CXA1145のみ75Ωドライバーを内蔵してないので、S-Video出力するには別途アンプが必要。 - Y OUT
S-VideoのY出力。 75Ωドライバー内蔵の場合は外付け回路はCRのみで良い。
CXA1145のみ75Ωドライバーを内蔵してないので、S-Video出力するには別途アンプが必要。 - Y TRAP
クロスカラー (虹色滲み) の調整。 このピンとGNDの間に C (NTSC時 28pF程度) と L (NTSC時 68uH程度) を直列に繋ぐ。 L が大きい程クロスカラーが減り、解像度が下がる。 - FO
内部フィルター用。 CXA1645ではNTSCの時に20kΩ、PALでは6kΩ の R を接続する。 高精度の抵抗器が良い。 - C IN
コンポジットビデオ出力用のChroma入力。 Chroma出力と入力が内部接続されているエンコーダーではこのピンはNCかY TRAPになっている。 - Y IN
コンポジットビデオ出力用のY入力。Chroma出力と入力が内部接続されているエンコーダーではこのピンはNCかFOになっている。 - VIDEO OUT
コンピジットビデオ出力。 - C SYNC IN
コンポジット同期入力。 垂直同期、水平同期信号を複合させた物。 - C SYNC OUT
コンポジット同期出力。 - AUDIO IN
モノラル音声入力。 - AUDIO OUT
モノラル音声出力。

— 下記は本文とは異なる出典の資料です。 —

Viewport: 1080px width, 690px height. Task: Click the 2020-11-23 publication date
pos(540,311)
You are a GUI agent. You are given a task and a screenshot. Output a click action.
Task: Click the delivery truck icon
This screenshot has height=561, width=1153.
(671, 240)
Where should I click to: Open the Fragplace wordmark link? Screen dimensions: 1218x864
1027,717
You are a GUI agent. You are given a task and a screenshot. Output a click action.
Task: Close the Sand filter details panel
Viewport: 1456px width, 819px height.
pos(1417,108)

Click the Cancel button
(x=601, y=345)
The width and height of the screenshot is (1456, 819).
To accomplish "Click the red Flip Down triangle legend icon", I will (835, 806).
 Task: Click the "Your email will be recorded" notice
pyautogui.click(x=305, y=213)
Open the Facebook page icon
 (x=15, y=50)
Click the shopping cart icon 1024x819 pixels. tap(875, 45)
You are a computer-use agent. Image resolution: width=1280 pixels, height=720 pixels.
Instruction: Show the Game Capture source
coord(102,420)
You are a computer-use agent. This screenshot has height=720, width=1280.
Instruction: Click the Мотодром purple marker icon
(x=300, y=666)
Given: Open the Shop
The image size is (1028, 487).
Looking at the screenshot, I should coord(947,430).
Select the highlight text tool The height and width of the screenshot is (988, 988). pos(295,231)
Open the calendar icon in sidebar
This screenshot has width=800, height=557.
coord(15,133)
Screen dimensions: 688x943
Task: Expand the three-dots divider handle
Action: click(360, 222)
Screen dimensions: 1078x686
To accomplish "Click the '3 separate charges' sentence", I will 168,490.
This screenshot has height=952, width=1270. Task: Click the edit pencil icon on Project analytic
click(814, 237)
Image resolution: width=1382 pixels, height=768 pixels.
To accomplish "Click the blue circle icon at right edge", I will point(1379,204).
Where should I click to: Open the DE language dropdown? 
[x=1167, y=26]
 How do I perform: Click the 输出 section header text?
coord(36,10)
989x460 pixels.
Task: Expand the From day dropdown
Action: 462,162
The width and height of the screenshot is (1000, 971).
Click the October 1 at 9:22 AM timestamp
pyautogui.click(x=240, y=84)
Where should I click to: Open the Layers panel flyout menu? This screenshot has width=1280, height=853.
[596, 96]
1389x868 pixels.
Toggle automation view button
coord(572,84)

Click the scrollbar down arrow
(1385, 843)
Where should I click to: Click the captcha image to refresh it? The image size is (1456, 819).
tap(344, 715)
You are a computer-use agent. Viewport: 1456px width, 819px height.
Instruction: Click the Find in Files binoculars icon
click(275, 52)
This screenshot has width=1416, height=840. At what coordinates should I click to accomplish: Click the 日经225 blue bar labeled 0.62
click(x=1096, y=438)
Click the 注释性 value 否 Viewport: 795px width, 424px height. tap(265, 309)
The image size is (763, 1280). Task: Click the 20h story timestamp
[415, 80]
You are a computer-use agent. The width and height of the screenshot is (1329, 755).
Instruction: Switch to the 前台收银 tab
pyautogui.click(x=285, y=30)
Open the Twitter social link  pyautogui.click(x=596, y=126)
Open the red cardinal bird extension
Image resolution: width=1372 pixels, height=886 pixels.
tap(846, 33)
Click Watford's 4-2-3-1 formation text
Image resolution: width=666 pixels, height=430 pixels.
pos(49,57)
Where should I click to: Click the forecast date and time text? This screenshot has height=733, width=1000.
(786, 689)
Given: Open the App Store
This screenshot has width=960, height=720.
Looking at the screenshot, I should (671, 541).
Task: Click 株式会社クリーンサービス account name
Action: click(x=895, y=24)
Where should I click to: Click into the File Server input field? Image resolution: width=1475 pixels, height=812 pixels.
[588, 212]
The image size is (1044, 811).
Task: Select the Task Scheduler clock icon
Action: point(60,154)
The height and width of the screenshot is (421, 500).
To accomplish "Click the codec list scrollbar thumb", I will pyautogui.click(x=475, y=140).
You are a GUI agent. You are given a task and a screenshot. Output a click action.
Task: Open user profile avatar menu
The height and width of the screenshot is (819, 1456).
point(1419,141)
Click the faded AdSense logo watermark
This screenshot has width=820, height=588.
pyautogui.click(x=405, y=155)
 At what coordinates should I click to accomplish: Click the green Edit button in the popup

ヘッドフォン・スピーカーでは無く、ライン出力用。 - NTSC/PAL
Vccに接続するとNTSC、GNDに接続するとPALにエンコードされる。 KA2195ではNTSC固定なので常にVccに繋ぐ。 - XTAL IN
クリスタル入力。 水晶発振子を接続するか、外部クロックを入力する。 NTSCは3.58MHz、PALは4.43MHz。 - XTAL OUT
クリスタル出力。 水晶発振子を使う場合は水晶発振子を接続する。 - C
位相生成用容量。 このピンとGNDの間に100pFの C を接続する。 - YCLPC
Y信号のクランプ期間用容量。 このピンとGNDの間に0.1uFの C を接続する。 - BF OUT
BF信号のモニタリング出力。 普通は使わないので未接続。 - Vcc
電源入力。 +5V。 - GND
接地。
AD725はピン数が違うので表に載せていませんが、 RGB出力と音声出力を無くし、S-VideoとC-Videoの出力に特化しています。 しかもAD725はこれらの中でも唯一の現行品で生産中です。